#### Exercise brief
Set down the line that has "Screen dimensions: 798x370" and each line beneath it, through the last line of the entries, exactly and with no others.

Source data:
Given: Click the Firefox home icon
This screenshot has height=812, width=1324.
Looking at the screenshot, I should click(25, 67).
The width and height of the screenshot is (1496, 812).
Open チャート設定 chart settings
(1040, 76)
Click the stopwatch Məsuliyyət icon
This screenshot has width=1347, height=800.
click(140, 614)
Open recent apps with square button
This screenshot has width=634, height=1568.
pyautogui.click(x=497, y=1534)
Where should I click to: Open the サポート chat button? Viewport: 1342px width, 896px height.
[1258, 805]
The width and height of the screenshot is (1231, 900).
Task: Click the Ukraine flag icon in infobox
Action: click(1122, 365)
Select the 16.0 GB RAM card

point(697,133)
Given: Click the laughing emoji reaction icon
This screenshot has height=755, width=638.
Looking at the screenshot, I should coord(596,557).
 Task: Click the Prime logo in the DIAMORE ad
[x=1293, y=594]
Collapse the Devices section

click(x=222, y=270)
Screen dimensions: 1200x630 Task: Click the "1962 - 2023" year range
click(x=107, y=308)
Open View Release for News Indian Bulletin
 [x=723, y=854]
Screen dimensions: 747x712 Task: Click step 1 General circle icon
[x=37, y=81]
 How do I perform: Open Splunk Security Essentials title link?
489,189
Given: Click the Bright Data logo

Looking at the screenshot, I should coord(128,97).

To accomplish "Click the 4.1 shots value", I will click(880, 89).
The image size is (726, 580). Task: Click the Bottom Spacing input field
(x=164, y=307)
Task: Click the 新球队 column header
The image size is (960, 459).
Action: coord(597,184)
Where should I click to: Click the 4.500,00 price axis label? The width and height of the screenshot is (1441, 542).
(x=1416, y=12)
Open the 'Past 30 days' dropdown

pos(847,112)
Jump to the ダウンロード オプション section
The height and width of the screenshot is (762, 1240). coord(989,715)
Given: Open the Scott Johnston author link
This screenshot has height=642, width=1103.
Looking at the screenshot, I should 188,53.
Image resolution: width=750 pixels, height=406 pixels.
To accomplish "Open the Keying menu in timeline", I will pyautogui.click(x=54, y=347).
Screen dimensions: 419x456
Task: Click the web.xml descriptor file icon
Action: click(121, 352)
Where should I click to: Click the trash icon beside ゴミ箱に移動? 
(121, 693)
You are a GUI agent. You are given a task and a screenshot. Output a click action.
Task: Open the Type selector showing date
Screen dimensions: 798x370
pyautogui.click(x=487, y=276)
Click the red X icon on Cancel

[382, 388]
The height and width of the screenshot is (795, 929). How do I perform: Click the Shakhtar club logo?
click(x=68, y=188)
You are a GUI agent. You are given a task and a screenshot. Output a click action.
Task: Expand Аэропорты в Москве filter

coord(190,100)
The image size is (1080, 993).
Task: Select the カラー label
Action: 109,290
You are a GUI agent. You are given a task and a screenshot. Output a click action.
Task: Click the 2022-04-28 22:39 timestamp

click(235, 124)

#### Output for this task
Screen dimensions: 798x370
pyautogui.click(x=487, y=276)
Click the red X icon on Cancel

[382, 388]
The height and width of the screenshot is (795, 929). How do I perform: Click the Shakhtar club logo?
click(x=68, y=188)
You are a GUI agent. You are given a task and a screenshot. Output a click action.
Task: Expand Аэропорты в Москве filter

coord(190,100)
The image size is (1080, 993).
Task: Select the カラー label
Action: 109,290
You are a GUI agent. You are given a task and a screenshot. Output a click action.
Task: Click the 2022-04-28 22:39 timestamp

click(235, 124)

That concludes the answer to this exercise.